** Start MATERIAL PROVIDED **

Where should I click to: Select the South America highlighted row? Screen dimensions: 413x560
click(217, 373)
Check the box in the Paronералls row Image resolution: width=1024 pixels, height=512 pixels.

** End MATERIAL PROVIDED **
** Start MATERIAL PROVIDED **

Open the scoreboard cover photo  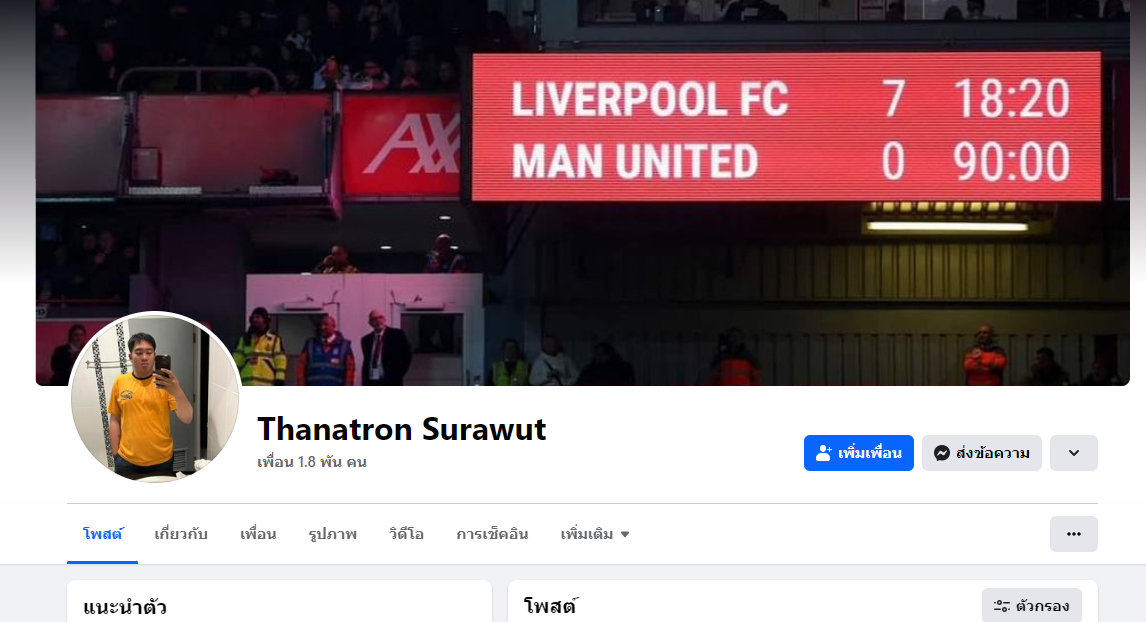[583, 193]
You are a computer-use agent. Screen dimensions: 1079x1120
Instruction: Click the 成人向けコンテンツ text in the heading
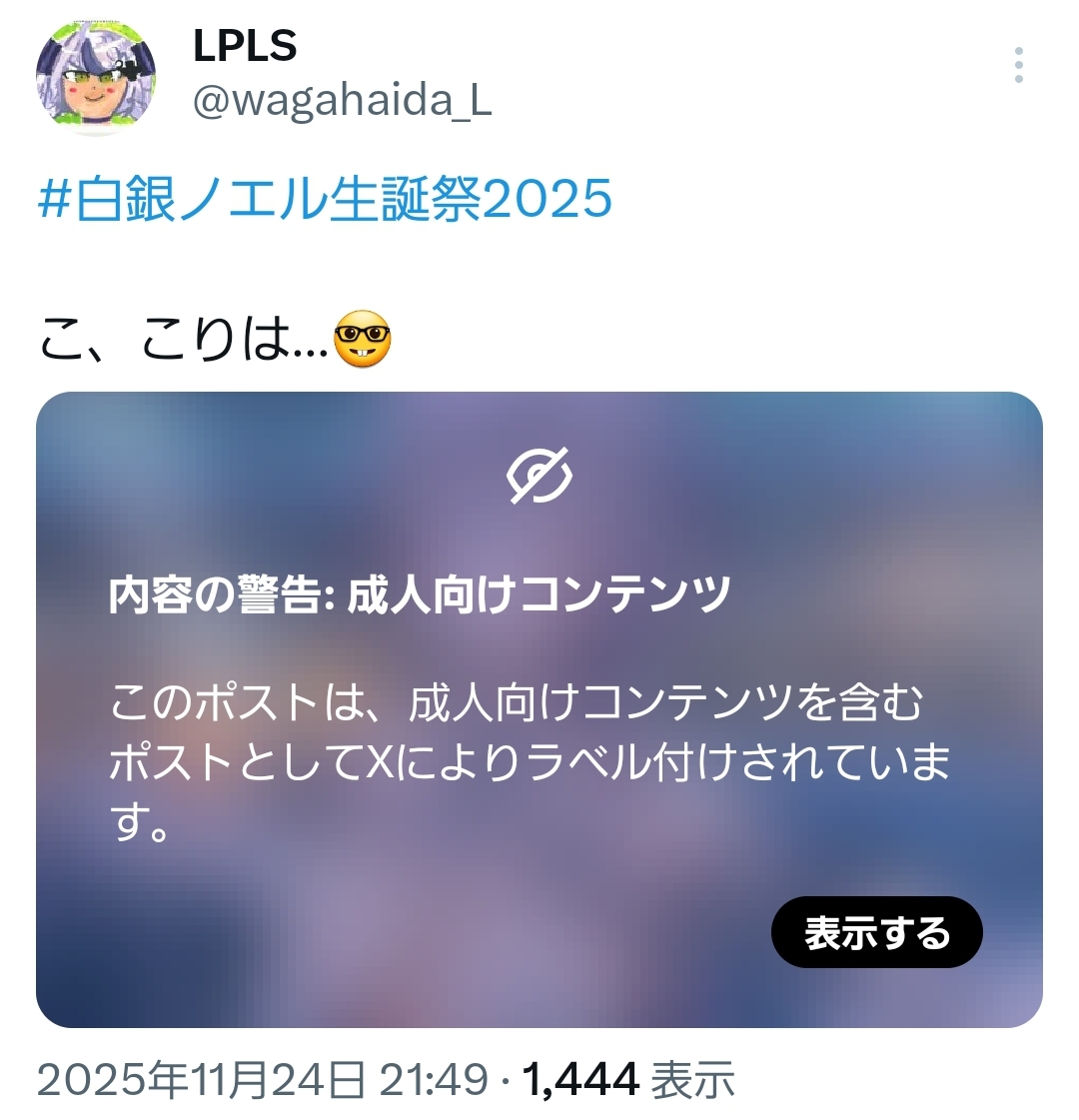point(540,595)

** End MATERIAL PROVIDED **

EXERCISE GOAL: Repeat word for word the part of the listing that opens with the line containing "Where should I" and closes with the line containing "Check the box", including both of those lines.

ANSWER TO THE TASK:
Where should I click to: Select the South America highlighted row? Screen dimensions: 413x560
click(217, 373)
Check the box in the Paronералls row Image resolution: width=1024 pixels, height=512 pixels.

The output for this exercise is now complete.